Penser les continuités par-delà les périodes minimise de manière bénéfique les ruptures
parfois artificielles (et inversement).
d) périodisation vs périodisations
Des ruptures remises en cause dès lors qu’on envisage d’autres types de découpages, ou parce
que d’autres découpages s’imposent :
- histoire à l’échelle des générations.
- histoire par siècle : découpage longtemps adopté, puis supplanté par la périodisation
« actuelle », elle-même à son tour de plus en plus remise en cause pour un retour à la relative
neutralité d’une histoire par siècle. Pour autant, les changements de siècles ont toujours
suscité une part d’angoisse dans l’imaginaire collectif et forgé des ruptures virtuelles (pensons
au passage à l’an 2000 et au bug informatique tant redouté), Brigitte François Sappey
s’interroge sur les tournants de siècles en musique (La musique au tournant des siècles, Paris,
Fayard, 2015).
- histoires par genre (par exemple : Simon P. KEELE éd., The Cambridge Companion the
Concerto, Cambridge, Cambridge University Press, 2005 ; Michel CHION, Le Poème
symphonique et la musique à programme, Paris, Fayard, 1993).
- histoire des institutions (nombreuses histoires des opéras, des théâtres, des sociétés
orchestrales…).
Proposition de conclusion
Si le fractionnement du temps est une opération nécessaire et préalable au récit historique,
aucun choix n’est neutre. La périodisation communément admise en histoire de la musique
ne l’est qu’en surface, elle est sinon remise en cause, du moins sans cesse discutée. Tout
comme l’objet historique prend son sens par la question que lui pose l’historien, les ruptures
ou les continuités font sens en fonction de l’objet étudié et de l’approche choisie. L’historien
se dévoile autant par sa sélection des faits que par son interprétation de la chronologie.

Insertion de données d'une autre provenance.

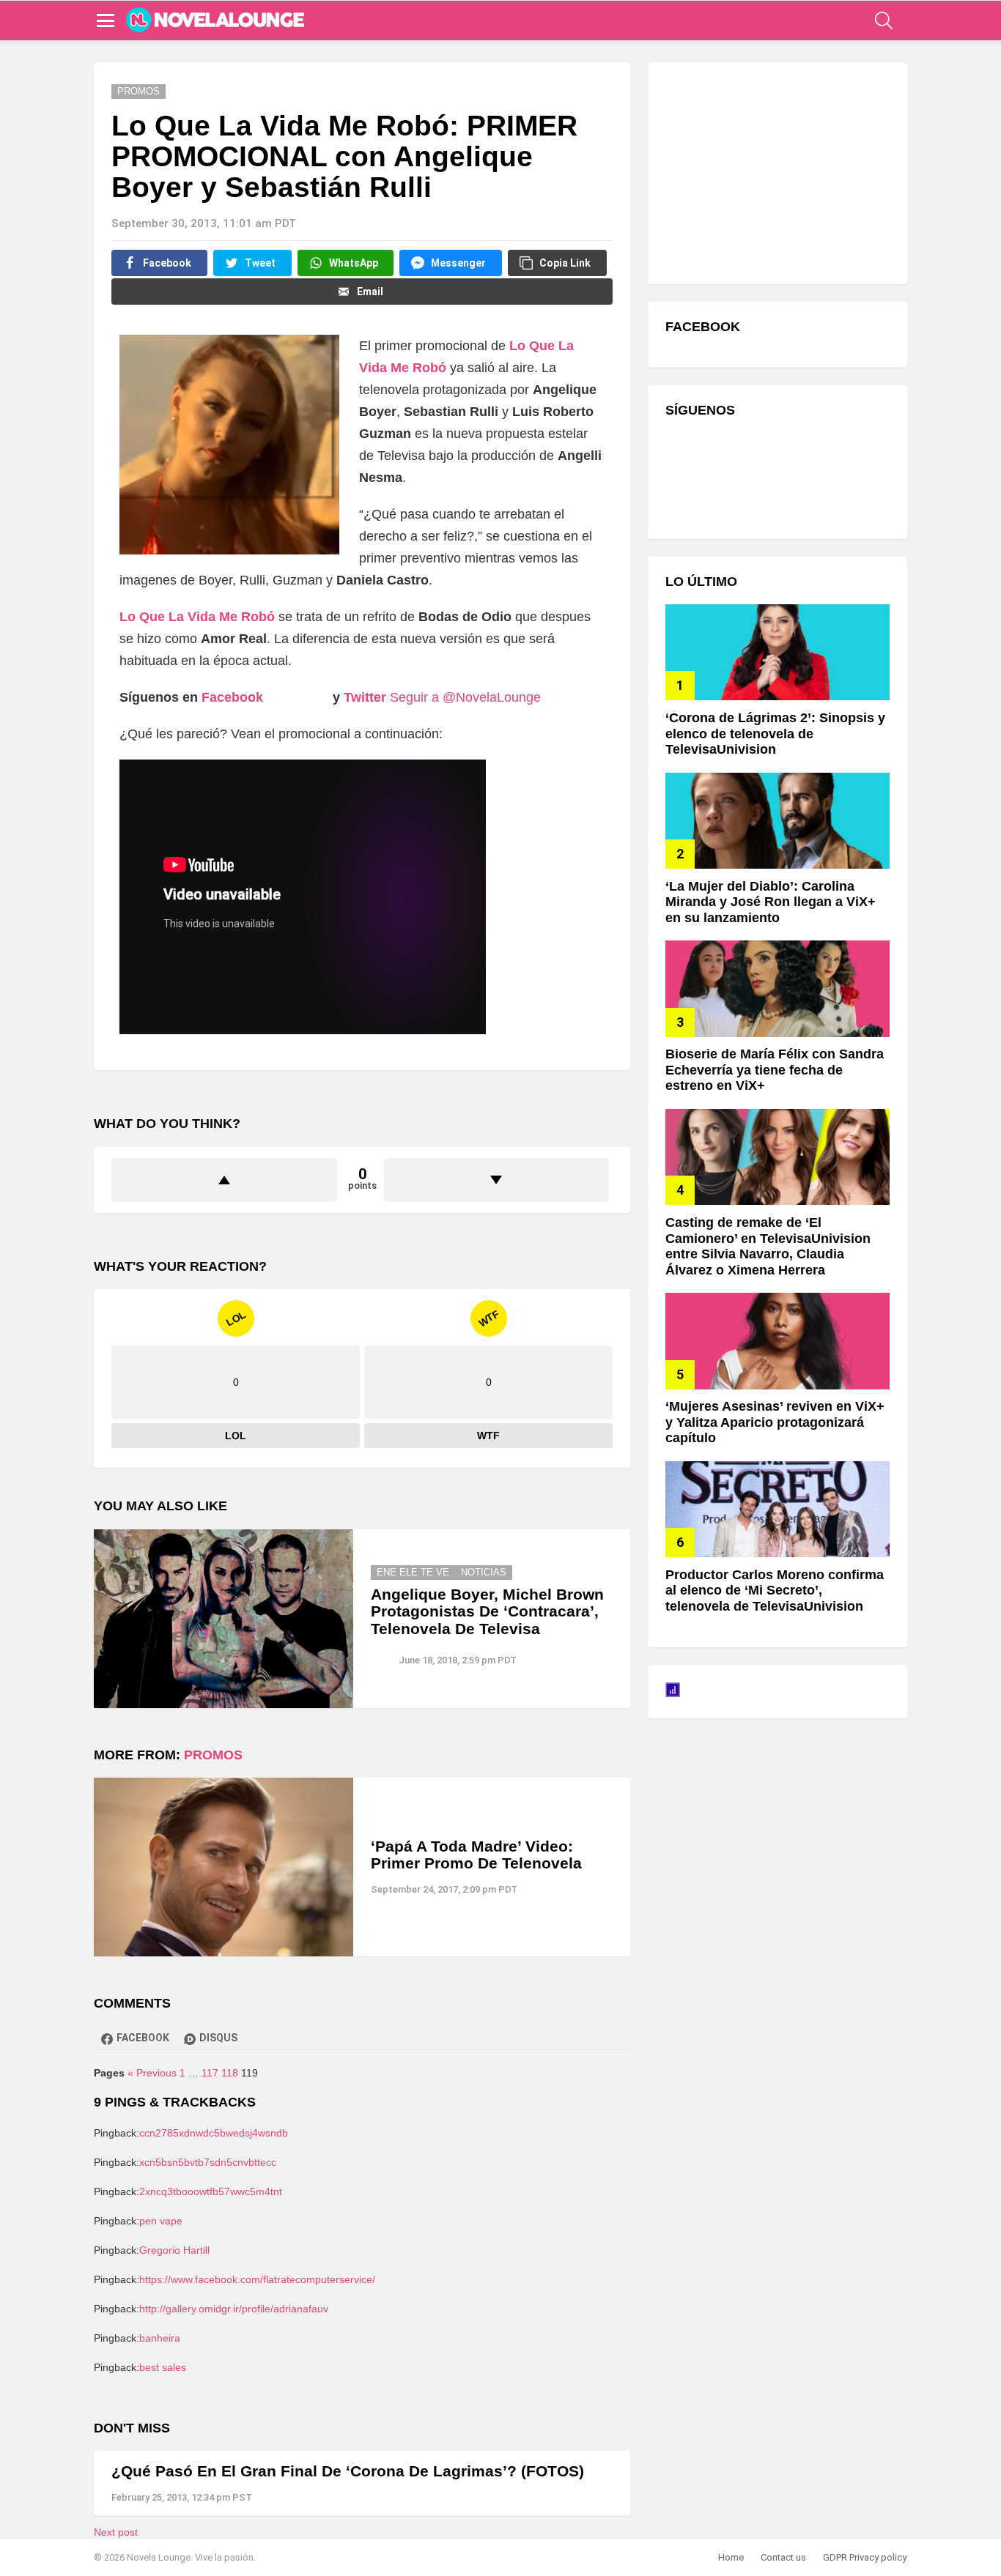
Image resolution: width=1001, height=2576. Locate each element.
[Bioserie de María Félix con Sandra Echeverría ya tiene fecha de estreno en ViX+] (777, 988)
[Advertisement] (775, 171)
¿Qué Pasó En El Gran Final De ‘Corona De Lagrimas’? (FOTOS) (347, 2470)
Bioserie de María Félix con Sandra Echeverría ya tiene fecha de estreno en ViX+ (774, 1070)
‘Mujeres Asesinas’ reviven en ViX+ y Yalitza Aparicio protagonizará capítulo (774, 1422)
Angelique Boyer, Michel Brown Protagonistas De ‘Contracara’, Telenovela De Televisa (487, 1611)
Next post (116, 2532)
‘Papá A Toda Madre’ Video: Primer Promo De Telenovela (476, 1855)
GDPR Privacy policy (864, 2557)
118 (229, 2073)
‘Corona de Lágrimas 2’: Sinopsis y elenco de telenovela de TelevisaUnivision (775, 733)
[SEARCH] (884, 20)
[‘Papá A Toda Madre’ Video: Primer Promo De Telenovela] (223, 1867)
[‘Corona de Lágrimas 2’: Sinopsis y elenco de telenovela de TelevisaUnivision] (777, 652)
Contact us (783, 2557)
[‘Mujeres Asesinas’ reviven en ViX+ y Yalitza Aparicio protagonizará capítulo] (777, 1341)
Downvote (497, 1180)
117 (210, 2073)
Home (731, 2557)
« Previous (152, 2073)
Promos (213, 1755)
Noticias (483, 1572)
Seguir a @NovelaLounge (465, 697)
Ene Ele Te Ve (413, 1572)
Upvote (224, 1180)
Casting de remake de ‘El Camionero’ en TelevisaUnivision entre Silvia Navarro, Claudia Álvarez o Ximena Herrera (768, 1246)
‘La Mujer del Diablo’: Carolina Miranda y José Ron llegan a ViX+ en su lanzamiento (770, 902)
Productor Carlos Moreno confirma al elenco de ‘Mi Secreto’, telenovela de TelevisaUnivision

À la tendance structuraliste d’une histoire qui isole les périodes les unes des autres, mais
à laquelle on échappe rarement, s’oppose une histoire héritée de la New Musicology, qui
bénéficie des apports d’autres disciplines, d’autres regards, d’autres méthodes, adapte les
bornes en fonction de l’objet, et dont les récits se combinent pour une histoire plurielle. Le
résultat d’une extrême richesse en est par exemple l’Encyclopédie pour le XXIe siècle dirigée
par Jean-Jacques Nattiez. Plus encore, dans cette lignée, les tenants post-modernes d’une
micro-histoire, centrée sur de courtes périodes, s’émancipent d’un temps orienté, de la
nécessité de trouver causes et effets, au profit d’un approfondissement du contexte social et
culturel. C’est cette conception achronique dont parle Jean-Jacques Nattiez (Ibid., « Histoire
ou histoires de la musique ? », p. 32-34). Elle interroge encore à un autre niveau cette dualité
entre arbitraire et nécessité d’un fractionnement du temps.